Thoreau's advice for the health-care system

January 11, 1996|By Robert Whitcomb

PROVIDENCE, R.I. -- So many things in the U.S. medical ''system'' would be so much better if they were much simpler.

Take, for instance, a ''single-payer'' plan in which the government would shove the paper-producing and (in some cases) profit-dominated managed-care outfits out the window. Most medical decisions would again be made within the patient-doctor relationship.

Unfortunately, the economic sector that profits mightily from the present wasteful and bureaucratic system, led by lobbyists for managed-care health plans, are fearsome foes of anything that would cut them out of the loot.

So, as something of a compromise, why not try Medical Savings Accounts and an expanded network of U.S. Public Health Service clinics?

An MSA allows individuals and/or their employers to buy a high-deductible health-insurance policy to cover catastrophic emergencies and to set up a tax-exempt savings account to tap for ordinary medical expenses, such as seeing the doctor for a bad cold. Because patients can keep the unspent funds, they have every incentive to watch where their money goes. Consumers would have wide choice in choosing their own physicians, hospitals and so forth, and MSAs would give incentives to consumers to be careful in their purchases.

Medical propaganda

Don't believe the propaganda put out by managed-care lobbyists that MSAs would raise overall health-care spending.

People are remarkably prudent when it comes to spending their own money; this has been proved where (as at Dominion Resources of Virginia) the medical-account option has been offered to employees.

But what about people who have little or no money? Well, for them an expanded Medicaid system and the establishment of many more U.S. Public Health Service clinics are good moral and practical approaches.

Rather than use layers of processors, let the federal government send cash vouchers to everyone below a certain income for daily medical expenses, while also providing a catastrophic health plan. And make these payments truly cover the medical overhead. As Nobel economics laureate Milton Friedman once said: ''The trouble with poor people is that they have no money; why not just give them some money?''

New federal scholarships to medical-school students who contract to enter the Public Health Service after getting their degree should also be part of any streamlined plan for the poor.

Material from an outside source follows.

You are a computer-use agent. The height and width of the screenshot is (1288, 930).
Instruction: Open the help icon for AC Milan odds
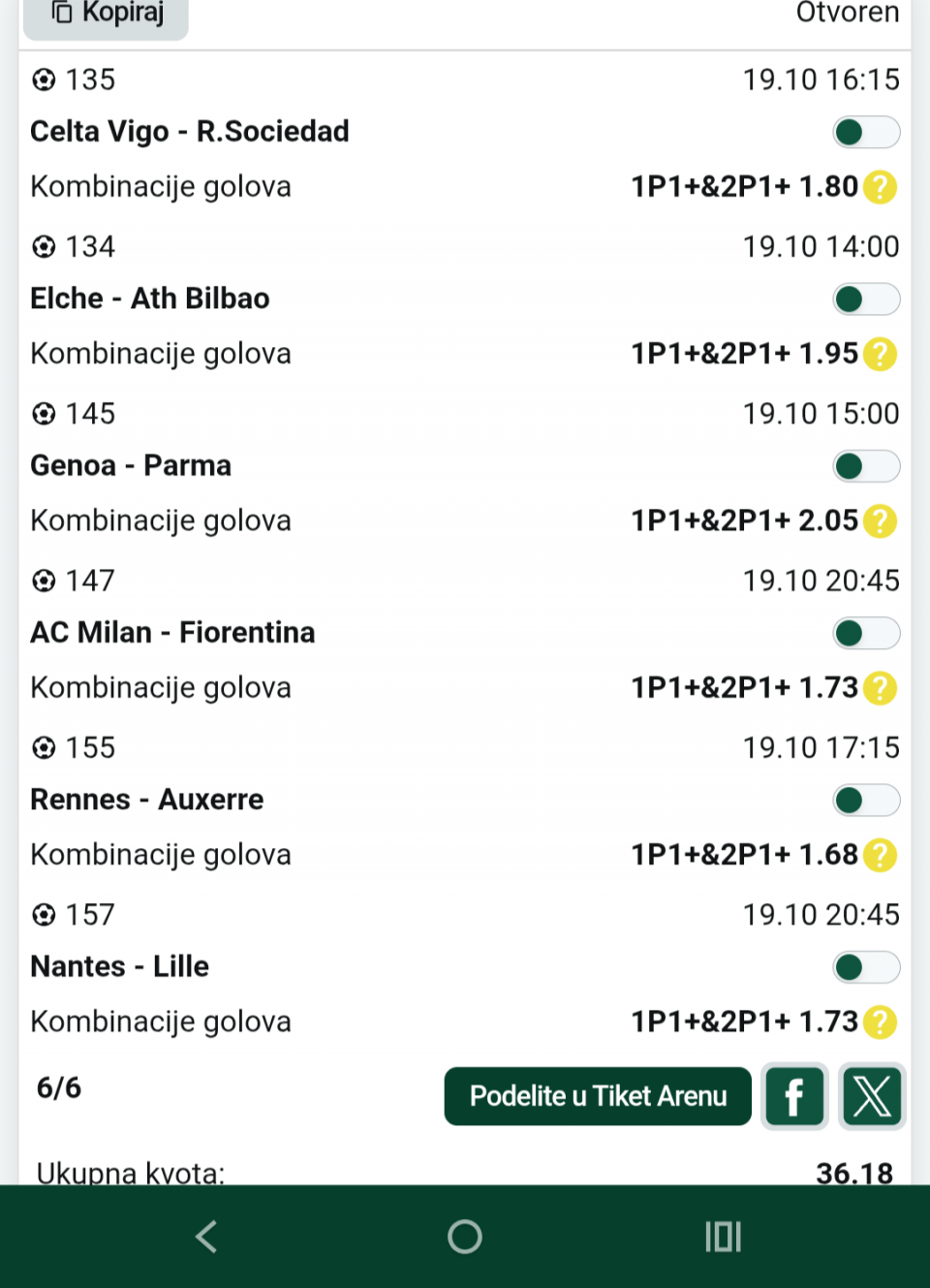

Presumably most of these young doctors would be primary-care physicians, but let's let medical need and the market decide that, not economic planners. Indeed, one of the best things about MSAs is that they militate against the distortions of medical and economic reality that accompany managed care and some government payment systems.

Foreign physicians

Anyway, we may well need more primary-care physicians now. But who knows future needs? Yet witness the effort by Congress, the administration and the managed-care lobby to slash the number of foreign physicians granted visas with the proviso that they practice primary care in low-income places.

Bad idea!

Unless there are plans afoot to arrest U.S. doctors at gunpoint and order them to work in inner cities, Appalachia and so on, why not let foreign doctors respond to these humanitarian needs? After all, they meet the assumed demand for more primary-care physicians, since that's what they generally end up being to their impoverished patients.

For that matter, maybe it's a grossly misguided guess that the nation really does need many more primary-care physicians, or that the United States may have 100,000 more physicians than it needs by the year 2000.

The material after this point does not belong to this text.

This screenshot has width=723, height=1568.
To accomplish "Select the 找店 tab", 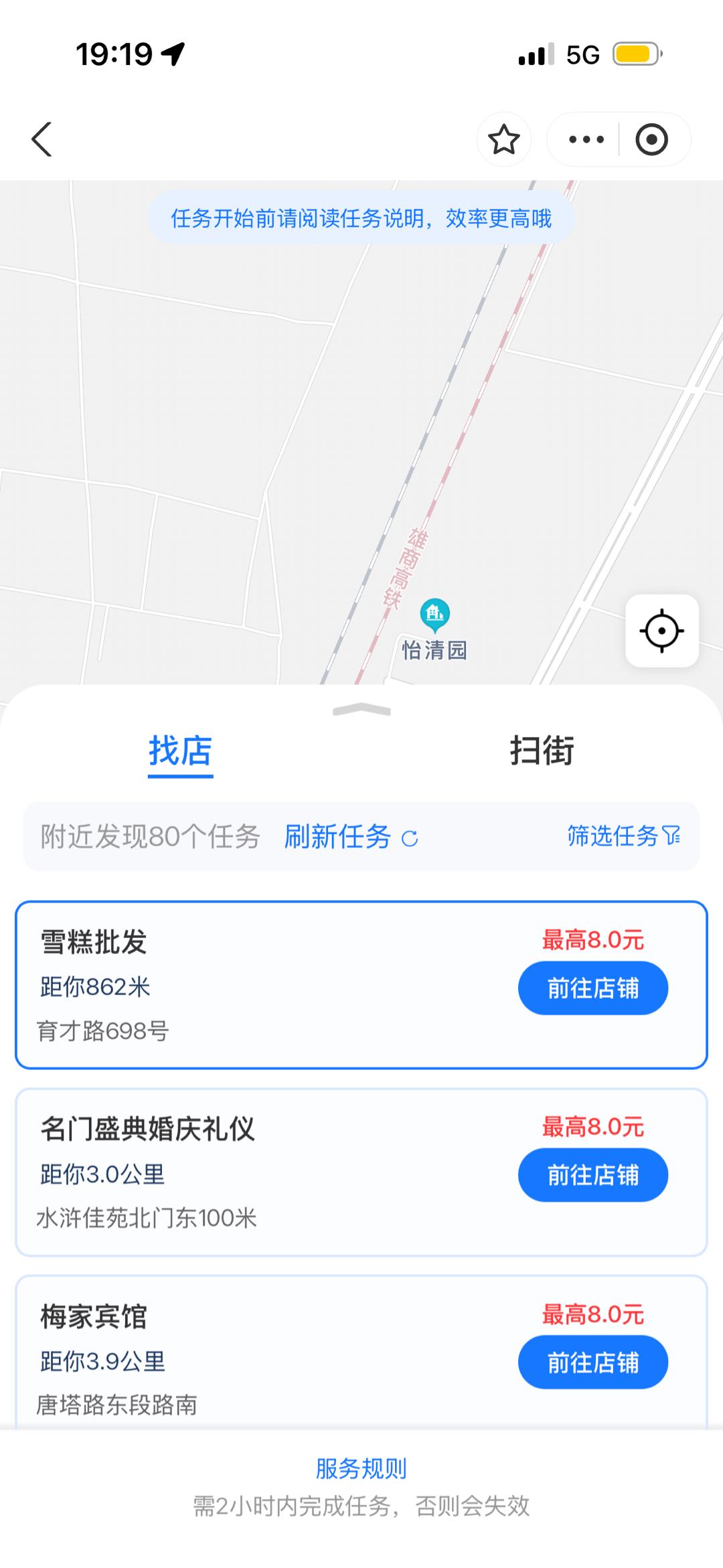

Look at the demographics. Won't the vast cohort of aging Baby Boomers need more specialists? Gerontologists and cardiologists come to mind first. (Or will all start calling themselves primary-care doctors?)

And won't we need more specialists to handle the increasingly complex technology and equipment?

Maybe, maybe not. But do we want government officials and managed-care executives to make these determinations? Why not let the patients go where they feel they should go, and let them decide?

Moral imperatives

A system based on Medical Savings Accounts, direct government payments to the poor and public health clinics would better reflect moral imperatives and economic realities.

This beats funneling people through cut-rate managed care, much of the revenue of which goes to individuals quite detached from the direct provision of medical services.

On November 26, the New York Times profiled a young osteopath, Jean Miller, who waved goodbye to the managed-care revolution and set up her own practice. Managed care ''was too regimented, and I'm too much of a maverick,'' she says.

She dislikes managed care's focus on cost of treatment and advance approvals for specific treatments.

'Highly motivated'

So she and a financial adviser set up a corporation in which Dr. Miller and four other individuals (a business manager, a clerk, a receptionist and a medical assistant) are full-time employees.

''The patients I'm looking for are highly motivated,'' the family practitioner told the Times. She sees her practice as a ''partnership -- the patient and doctor work together to find out what works best.''

MSAs and direct cash payments to the poor for medical care would open up large opportunities for other Dr. Millers, and would improve the overall quality of medical care to boot. Best, they would allow medicine to move in ways commensurate with needs. As Thoreau said: ''Simplify, simplify.''

Robert Whitcomb is editorial-page editor of the Providence Journal-Bulletin and consulting editor of Primary Care Weekly.